Erik l’examinait ; son visage redevenait calme et doux ; il avait un abandon amolli de tout son corps décharné sur lequel flottaient les vêtements trop larges ; la résignation fatiguée de son visage blême sous ses cheveux blancs achevait de lui donner un aspect de défaite ; il avait l’air d’une chose brisée.

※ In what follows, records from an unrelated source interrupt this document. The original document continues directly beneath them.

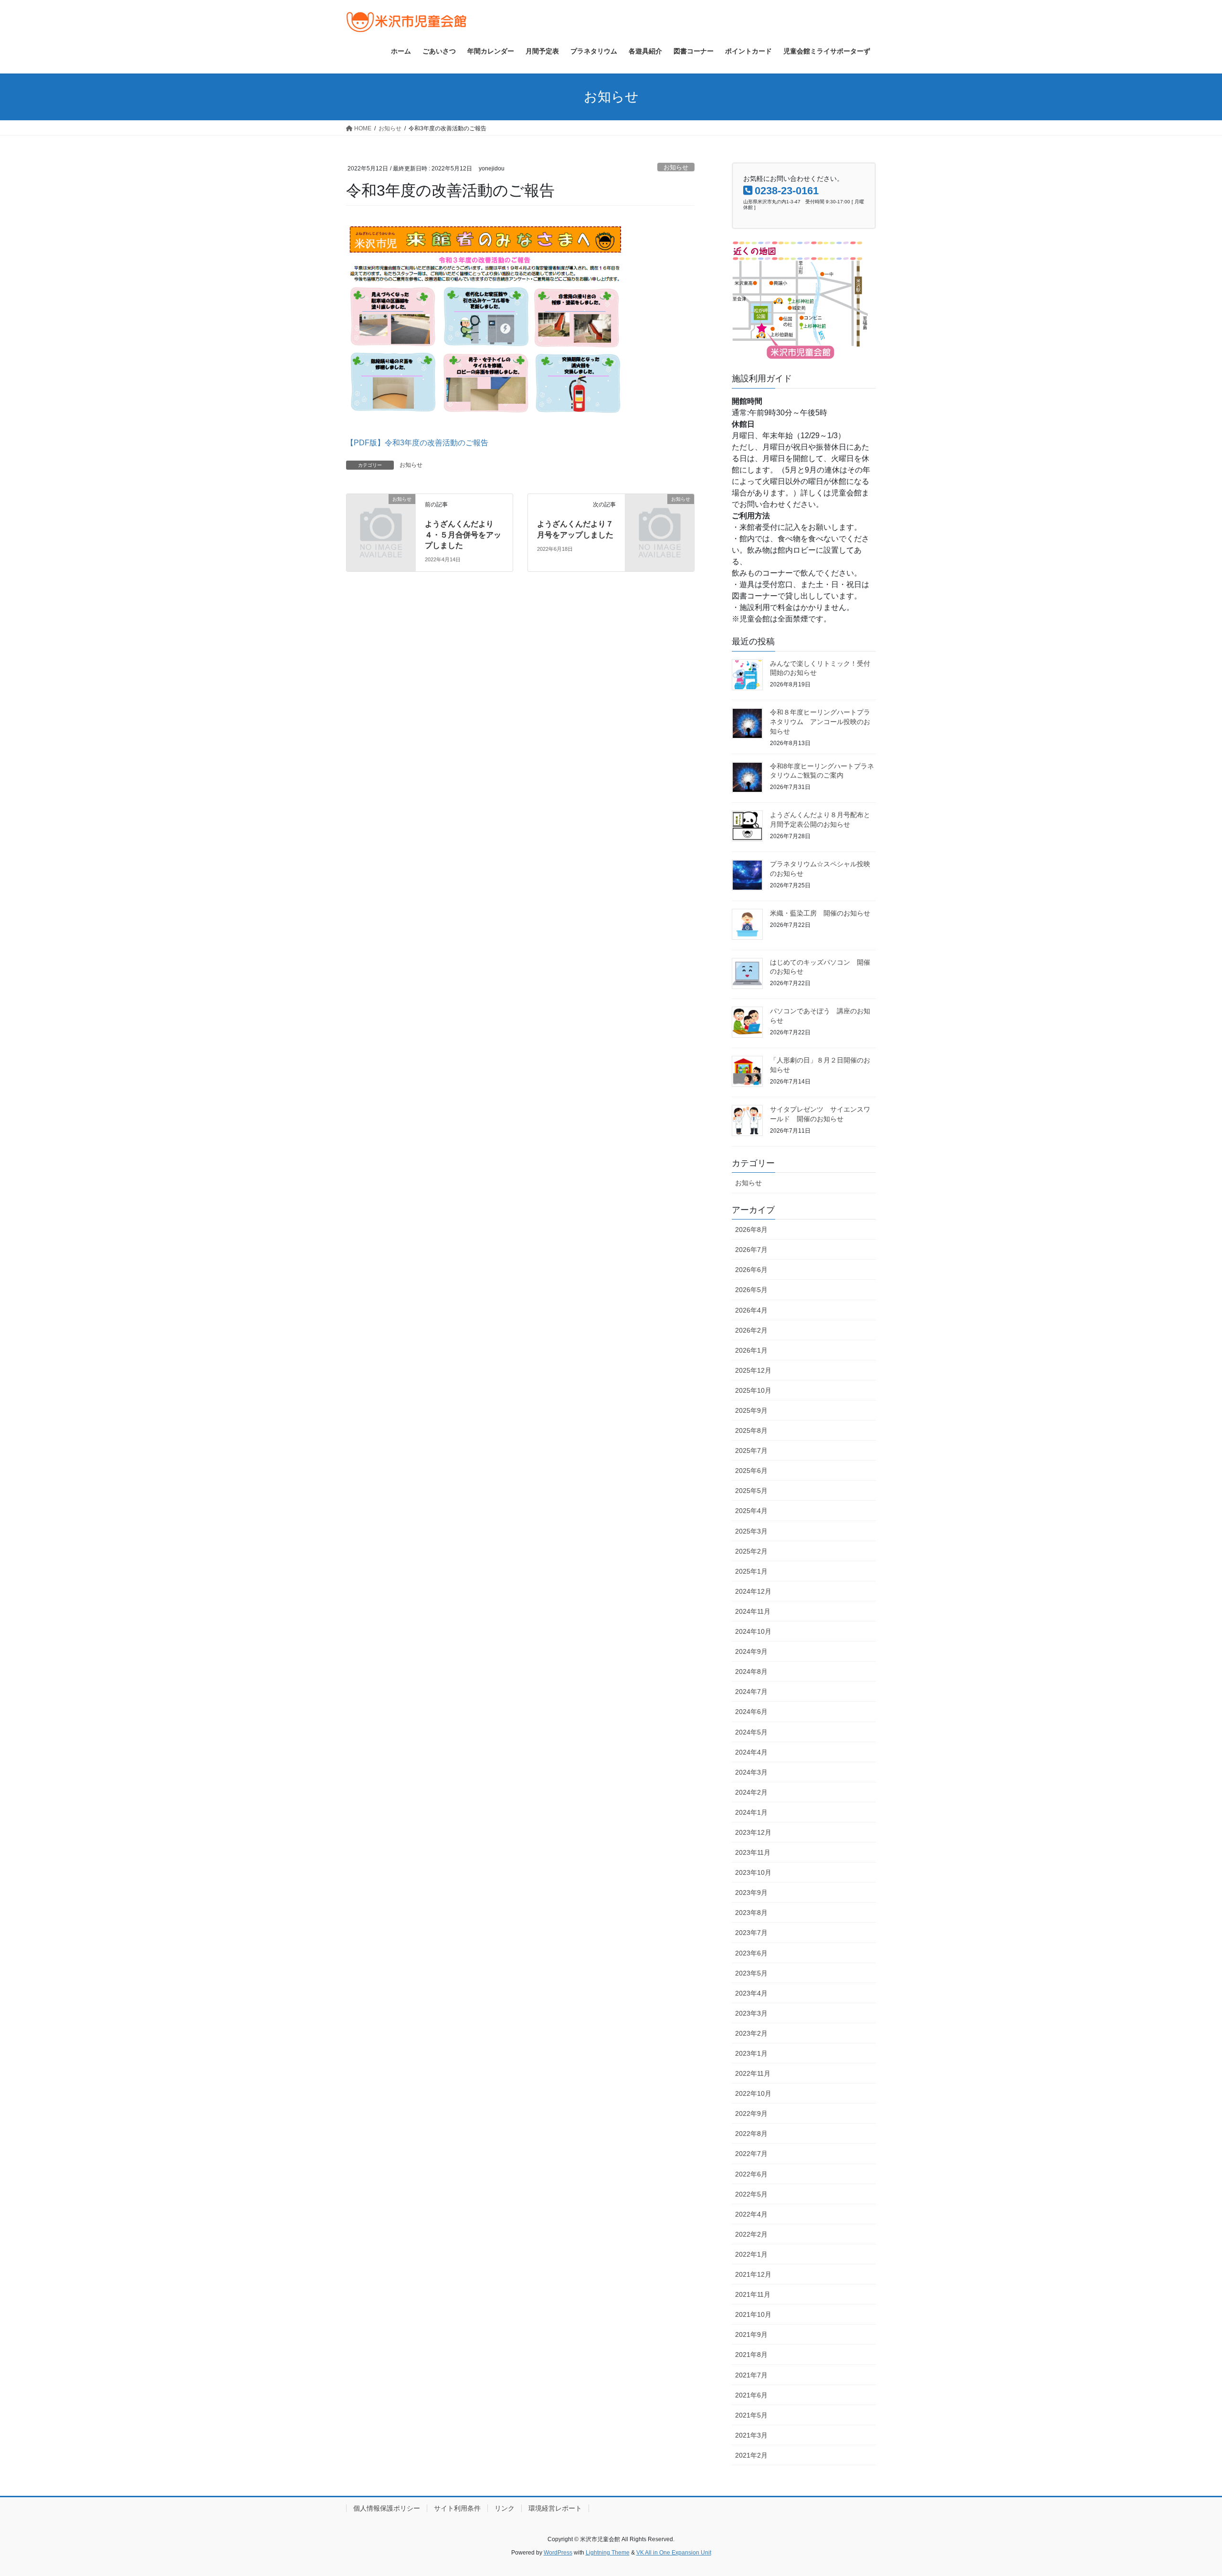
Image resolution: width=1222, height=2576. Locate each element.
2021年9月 (751, 2334)
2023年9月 (751, 1892)
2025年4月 (751, 1510)
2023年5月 (751, 1973)
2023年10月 (753, 1872)
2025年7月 (751, 1450)
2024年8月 (751, 1671)
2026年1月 (751, 1350)
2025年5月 (751, 1490)
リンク (505, 2508)
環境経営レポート (555, 2508)
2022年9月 (751, 2113)
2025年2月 (751, 1551)
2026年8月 (751, 1229)
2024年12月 (753, 1591)
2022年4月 (751, 2214)
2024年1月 (751, 1812)
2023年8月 (751, 1912)
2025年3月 (751, 1531)
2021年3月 (751, 2435)
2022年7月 (751, 2153)
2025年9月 (751, 1410)
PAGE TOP (1186, 2490)
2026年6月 (751, 1269)
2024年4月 (751, 1752)
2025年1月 (751, 1571)
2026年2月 (751, 1330)
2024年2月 (751, 1792)
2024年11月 (752, 1611)
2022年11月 (752, 2073)
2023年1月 (751, 2053)
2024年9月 (751, 1651)
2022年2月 (751, 2234)
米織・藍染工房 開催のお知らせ (820, 913)
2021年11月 (752, 2294)
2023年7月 (751, 1932)
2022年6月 (751, 2174)
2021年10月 (753, 2314)
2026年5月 (751, 1289)
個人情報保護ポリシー (386, 2508)
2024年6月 (751, 1711)
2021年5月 (751, 2415)
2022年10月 (753, 2093)
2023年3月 (751, 2013)
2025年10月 (753, 1390)
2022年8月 (751, 2133)
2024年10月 (753, 1631)
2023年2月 (751, 2033)
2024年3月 (751, 1772)
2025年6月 (751, 1470)
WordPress (558, 2552)
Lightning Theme (608, 2552)
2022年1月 (751, 2254)
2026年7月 (751, 1249)
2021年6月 (751, 2395)
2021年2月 (751, 2455)
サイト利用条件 (457, 2508)
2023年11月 (752, 1852)
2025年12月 (753, 1370)
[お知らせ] (381, 515)
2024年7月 (751, 1691)
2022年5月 (751, 2194)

— Oui, dit-il lentement. Vous avez raison, le cœur vous manque… Je vous soulagerai en vous quittant. Vous respirerez mieux quand je serai sorti de cette salle, et tout à fait bien quand… Je ne vous demande pas de me pardonner le malaise que je vous ai causé. C’est trop tôt… Mais, plus tard, dans longtemps, lorsque j’aurai mis entre nous des distances qu’on ne franchit pas… Quand vous serez bien certaine que jamais plus je ne dois croiser votre chemin, tâchez de penser à moi avec un peu de bonté, tâchez, je vous en supplie ! Rappelez-vous que j’ai eu le courage de ne pas mettre un regret dans votre vie ; dites-vous qu’il m’a fallu pour cela… Mais à quoi bon en parler encore ?… Ce que je voudrais, c’est que, s’il arrive que vous soyez triste parce que quelqu’un vous aura déçue, vous vous rappeliez mon amour, à moi ; et, si cela vous console un peu de vous dire que vous avez été aimée ainsi, mortellement aimée… eh bien, il n’aura pas été complètement inutile que j’aie vécu.